The current NCCN guidelines recommend bone marrow assessment after induction at the time of hematologic recovery. This morphology-focused schedule is not ideal for monitoring of therapeutic response. Studies using MFC and RT-qPCR have consistently demonstrated (1) the successive absence of MRD after induction and at the end of therapy is more predictive of stable remission; (2) the presence of MRD at the end of therapy is more predictive of relapse; (3) clearance of MRD detected by MFC after induction may not effectively neutralize the risk of relapse. These findings indicate that MRD assessment is best performed at multiple time points, minimally at the end of first induction and at the end of therapy.
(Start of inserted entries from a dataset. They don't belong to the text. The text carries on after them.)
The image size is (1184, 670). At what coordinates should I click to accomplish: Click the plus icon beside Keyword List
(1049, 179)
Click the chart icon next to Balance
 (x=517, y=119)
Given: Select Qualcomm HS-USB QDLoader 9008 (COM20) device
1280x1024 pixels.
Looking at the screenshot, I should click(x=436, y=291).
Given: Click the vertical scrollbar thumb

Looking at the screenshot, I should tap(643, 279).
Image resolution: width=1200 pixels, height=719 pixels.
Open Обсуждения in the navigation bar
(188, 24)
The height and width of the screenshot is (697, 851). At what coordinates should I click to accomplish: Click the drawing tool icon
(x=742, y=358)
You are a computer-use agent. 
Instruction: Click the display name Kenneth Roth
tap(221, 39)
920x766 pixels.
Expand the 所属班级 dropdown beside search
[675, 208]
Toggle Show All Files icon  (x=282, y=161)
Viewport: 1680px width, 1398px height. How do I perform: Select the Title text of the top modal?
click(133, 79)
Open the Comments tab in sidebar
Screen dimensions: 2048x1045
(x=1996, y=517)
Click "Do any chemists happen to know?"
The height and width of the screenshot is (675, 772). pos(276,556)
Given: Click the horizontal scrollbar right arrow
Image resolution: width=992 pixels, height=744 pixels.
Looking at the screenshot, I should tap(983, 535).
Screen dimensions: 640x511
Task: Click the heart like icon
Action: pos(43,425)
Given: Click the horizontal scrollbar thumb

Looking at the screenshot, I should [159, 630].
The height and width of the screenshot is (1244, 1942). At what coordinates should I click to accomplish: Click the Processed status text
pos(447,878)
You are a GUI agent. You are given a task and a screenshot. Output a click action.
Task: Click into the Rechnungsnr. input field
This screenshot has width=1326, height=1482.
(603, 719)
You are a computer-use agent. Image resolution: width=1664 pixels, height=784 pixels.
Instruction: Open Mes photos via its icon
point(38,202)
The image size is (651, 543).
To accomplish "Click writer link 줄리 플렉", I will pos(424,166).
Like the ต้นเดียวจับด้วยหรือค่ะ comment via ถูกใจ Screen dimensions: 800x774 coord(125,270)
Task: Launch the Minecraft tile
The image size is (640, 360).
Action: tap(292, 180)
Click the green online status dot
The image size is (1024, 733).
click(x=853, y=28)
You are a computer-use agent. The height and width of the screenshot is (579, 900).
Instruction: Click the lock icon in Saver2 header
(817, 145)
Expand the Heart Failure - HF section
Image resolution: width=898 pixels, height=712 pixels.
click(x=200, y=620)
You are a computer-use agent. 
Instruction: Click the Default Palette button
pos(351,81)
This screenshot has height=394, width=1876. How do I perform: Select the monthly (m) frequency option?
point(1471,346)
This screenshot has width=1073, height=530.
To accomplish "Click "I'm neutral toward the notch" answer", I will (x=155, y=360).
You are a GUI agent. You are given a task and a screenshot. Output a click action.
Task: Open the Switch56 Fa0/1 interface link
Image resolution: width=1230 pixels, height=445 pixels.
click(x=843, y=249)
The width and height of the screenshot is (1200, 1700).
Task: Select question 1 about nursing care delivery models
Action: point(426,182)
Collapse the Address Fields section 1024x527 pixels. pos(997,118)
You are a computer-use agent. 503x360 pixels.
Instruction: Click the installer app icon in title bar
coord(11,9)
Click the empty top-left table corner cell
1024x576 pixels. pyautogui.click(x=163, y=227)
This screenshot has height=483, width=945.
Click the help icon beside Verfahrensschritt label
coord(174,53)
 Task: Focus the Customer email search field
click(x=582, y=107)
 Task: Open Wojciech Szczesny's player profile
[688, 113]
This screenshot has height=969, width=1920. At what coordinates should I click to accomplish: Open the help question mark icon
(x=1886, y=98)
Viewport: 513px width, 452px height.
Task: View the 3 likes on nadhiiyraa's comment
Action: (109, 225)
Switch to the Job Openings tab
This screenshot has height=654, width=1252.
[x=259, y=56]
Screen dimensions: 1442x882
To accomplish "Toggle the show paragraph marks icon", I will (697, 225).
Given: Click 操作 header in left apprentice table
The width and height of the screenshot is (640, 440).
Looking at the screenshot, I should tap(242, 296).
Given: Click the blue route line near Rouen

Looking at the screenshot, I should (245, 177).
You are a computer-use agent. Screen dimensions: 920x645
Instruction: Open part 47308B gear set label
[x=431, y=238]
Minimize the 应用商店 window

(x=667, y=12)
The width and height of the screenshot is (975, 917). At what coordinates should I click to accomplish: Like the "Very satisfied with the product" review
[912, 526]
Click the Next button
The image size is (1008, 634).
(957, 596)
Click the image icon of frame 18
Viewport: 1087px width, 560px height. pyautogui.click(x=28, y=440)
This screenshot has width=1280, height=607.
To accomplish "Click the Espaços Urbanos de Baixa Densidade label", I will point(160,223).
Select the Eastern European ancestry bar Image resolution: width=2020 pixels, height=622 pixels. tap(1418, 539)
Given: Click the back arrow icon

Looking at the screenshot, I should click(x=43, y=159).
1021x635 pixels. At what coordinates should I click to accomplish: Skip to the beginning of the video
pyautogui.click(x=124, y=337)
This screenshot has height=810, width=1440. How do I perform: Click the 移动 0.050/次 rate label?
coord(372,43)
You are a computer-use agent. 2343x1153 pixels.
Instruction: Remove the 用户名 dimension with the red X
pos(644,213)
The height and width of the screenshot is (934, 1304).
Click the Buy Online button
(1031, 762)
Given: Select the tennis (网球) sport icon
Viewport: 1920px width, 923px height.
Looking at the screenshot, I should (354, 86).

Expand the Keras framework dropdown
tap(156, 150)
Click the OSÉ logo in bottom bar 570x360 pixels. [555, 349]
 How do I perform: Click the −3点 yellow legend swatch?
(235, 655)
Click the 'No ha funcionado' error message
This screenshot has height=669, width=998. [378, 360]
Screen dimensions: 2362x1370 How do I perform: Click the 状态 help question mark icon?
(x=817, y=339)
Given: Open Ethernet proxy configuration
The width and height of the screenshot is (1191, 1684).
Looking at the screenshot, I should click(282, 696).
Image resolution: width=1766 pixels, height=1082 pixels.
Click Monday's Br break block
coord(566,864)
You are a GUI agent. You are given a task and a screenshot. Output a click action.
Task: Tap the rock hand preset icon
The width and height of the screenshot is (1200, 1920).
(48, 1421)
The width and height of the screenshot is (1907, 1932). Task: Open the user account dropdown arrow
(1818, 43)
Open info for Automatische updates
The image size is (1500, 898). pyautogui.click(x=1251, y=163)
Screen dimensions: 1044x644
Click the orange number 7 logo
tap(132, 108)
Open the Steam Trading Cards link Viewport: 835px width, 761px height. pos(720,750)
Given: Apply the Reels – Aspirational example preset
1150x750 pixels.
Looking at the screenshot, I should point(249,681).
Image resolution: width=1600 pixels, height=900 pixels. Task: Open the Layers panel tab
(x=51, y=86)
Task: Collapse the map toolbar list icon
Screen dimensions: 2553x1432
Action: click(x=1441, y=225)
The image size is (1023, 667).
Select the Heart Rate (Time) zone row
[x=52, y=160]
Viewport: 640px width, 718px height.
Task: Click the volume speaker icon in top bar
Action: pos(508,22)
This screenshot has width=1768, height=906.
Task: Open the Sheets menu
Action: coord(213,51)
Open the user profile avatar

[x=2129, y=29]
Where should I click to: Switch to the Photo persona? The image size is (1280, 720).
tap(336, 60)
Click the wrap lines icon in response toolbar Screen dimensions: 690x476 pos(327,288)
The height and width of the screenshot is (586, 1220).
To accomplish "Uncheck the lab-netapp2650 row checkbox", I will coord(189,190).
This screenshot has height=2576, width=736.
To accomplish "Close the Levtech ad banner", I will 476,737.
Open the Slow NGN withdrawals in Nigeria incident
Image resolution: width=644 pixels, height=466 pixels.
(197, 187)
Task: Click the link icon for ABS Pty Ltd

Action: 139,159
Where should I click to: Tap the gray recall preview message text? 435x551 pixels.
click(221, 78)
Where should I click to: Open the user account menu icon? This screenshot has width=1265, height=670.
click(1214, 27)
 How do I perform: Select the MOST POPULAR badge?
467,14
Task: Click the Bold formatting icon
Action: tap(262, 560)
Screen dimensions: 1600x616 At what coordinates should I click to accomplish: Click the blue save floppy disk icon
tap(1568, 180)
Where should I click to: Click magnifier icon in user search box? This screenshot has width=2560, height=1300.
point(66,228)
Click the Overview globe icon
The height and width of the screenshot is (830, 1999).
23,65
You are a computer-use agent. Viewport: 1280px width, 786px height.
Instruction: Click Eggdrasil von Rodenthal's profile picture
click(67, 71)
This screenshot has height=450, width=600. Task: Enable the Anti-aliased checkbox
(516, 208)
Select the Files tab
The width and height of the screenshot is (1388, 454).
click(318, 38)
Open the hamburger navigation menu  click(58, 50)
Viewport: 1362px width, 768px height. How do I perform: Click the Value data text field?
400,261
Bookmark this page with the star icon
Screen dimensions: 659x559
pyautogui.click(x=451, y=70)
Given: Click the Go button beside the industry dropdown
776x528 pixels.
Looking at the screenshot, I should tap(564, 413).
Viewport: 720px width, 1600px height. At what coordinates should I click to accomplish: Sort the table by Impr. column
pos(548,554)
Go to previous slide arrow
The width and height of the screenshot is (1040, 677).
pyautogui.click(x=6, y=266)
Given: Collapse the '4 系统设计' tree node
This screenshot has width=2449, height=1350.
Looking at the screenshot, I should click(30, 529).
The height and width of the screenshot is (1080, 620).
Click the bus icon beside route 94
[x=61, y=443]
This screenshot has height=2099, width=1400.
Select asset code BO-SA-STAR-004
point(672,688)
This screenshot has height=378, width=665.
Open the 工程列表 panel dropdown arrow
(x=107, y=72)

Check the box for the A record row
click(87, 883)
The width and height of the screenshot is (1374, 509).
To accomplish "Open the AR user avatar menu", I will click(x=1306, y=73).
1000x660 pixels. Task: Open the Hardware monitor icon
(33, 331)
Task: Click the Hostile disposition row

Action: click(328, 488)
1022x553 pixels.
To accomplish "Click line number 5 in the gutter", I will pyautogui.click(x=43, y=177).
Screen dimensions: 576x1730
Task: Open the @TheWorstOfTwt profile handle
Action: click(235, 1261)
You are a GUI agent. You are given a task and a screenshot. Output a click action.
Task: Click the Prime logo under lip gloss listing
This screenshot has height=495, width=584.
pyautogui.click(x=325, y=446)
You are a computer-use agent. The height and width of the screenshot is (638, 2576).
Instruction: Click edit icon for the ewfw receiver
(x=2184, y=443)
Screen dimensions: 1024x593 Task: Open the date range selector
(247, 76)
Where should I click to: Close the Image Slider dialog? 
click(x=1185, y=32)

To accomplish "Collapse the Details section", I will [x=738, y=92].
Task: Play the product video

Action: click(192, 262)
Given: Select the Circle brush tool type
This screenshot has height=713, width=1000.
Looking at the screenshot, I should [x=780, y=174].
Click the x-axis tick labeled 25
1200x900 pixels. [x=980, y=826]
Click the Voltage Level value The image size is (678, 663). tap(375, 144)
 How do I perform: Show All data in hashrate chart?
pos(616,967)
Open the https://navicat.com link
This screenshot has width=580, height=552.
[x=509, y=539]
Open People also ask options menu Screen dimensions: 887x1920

In addition, the high sensitivity of multiplexed molecular techniques allows MRD monitoring of peripheral blood after completion of therapy, a characteristic whose utility has already been demonstrated in core-binding factor AML and AML associated with mutated NPM1. Although MRD testing on peripheral blood is less sensitive than testing on the bone marrow, the ease of obtaining specimens allows the possibility for more frequent monitoring, and so peripheral blood testing is likely to play a larger role going forward.

Conclusion

In summary, the recent ELN recommendation to establish CR-MRD as a separate category of treatment response represents a milestone in integrating MRD research into clinical practice. In addition, RT-qPCR and the advent in NGS-based techniques promise high-sensitivity molecular MRD detection for the large majority of AML. Together with MFC immunophenotyping, comprehensive MRD evaluation during and after therapy is already providing much improved clinical assessment of treatment response and will play an increasingly important role in guiding disease management in the future.